Anyway after we filed half a dozen of these $400 petitions, USPTO somehow allocated enough resources to the problem that PPH petitions were again being attended to promptly.  That was a couple of years ago.  But now USPTO has fallen behind again.

It sort of misses the point of PPH if USPTO fails to take up the PPH petitions promptly, seems to me.

At our firm we try to track the status of our PPH petitions.  Right now we have over twenty PPH petitions that are pending — that USPTO has not yet attended to.  The oldest of these was filed August 26, 2014.  Almost three months ago now.

A couple of weeks ago I got in touch with one of my contacts at the USPTO to see what’s going on.  He was going to try to nudge along the petitions that were more than two months old.  But even today the August 26, 2014 petition stands undecided.

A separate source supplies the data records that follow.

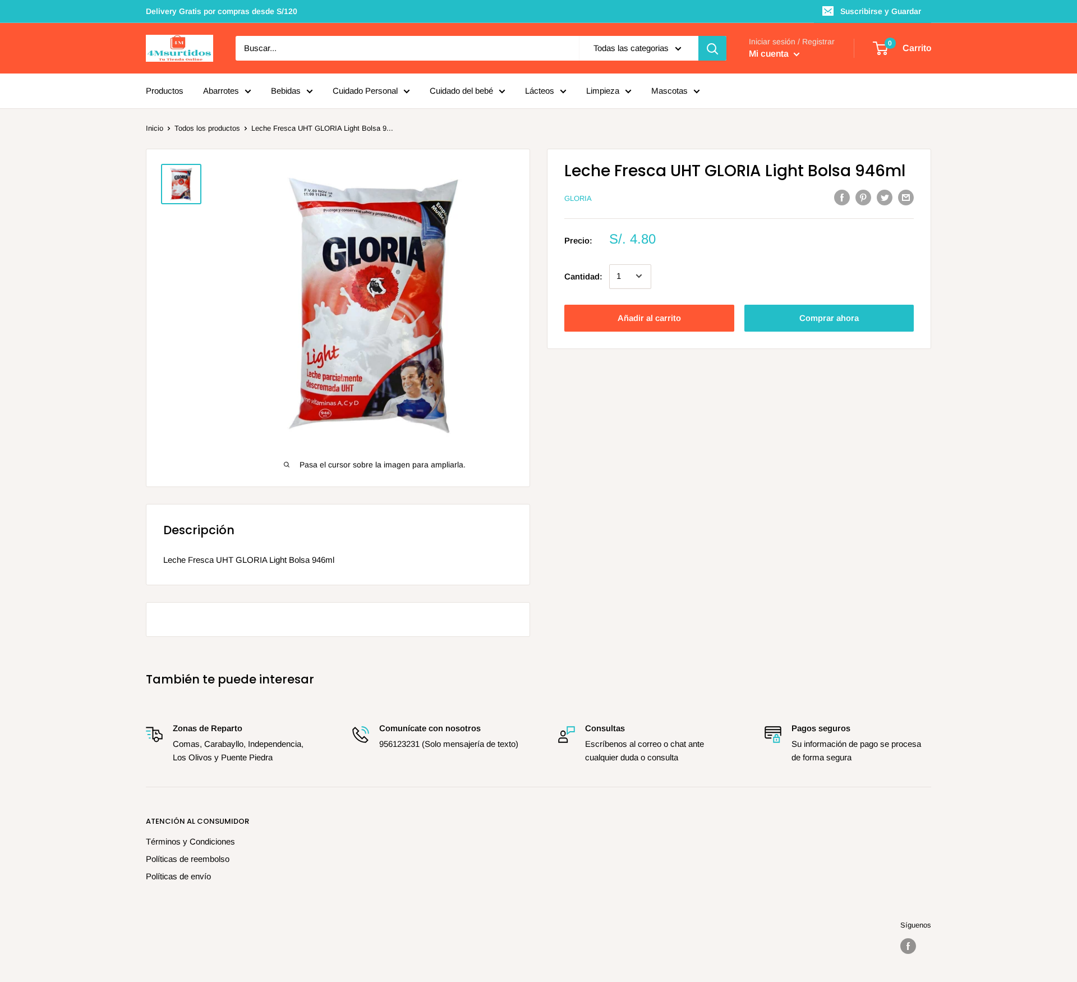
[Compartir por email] (906, 197)
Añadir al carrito (649, 317)
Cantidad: (583, 276)
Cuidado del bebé (461, 90)
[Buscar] (712, 48)
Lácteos (539, 90)
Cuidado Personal (365, 90)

The thing is that with Global PPH and IP5 PPH, the USPTO has streamlined the PPH petition granting process.  Compared with a year ago or two years ago, the petitions are simply easier to examine and easier to grant.  Of the various conditions that must be met for the PPH petition to be granted, more of the conditions nowadays are essentially “self-certified” by the filer, meaning that so long as the filer asserts that the condition is satisfied, the petition examiner pretty much takes the filer at their word and moves on to the next condition on the check list.

Given that the PPH petitions are these days easier to examine, one would expect the backlog of not-yet-decided PPH petitions to be shorter these days rather than longer.

Maybe we will have to resume the practice of filing these $400 petitions to ask that our PPH petitions be attended to promptly.

How about you?  How old is your oldest not-yet-decided PPH petition?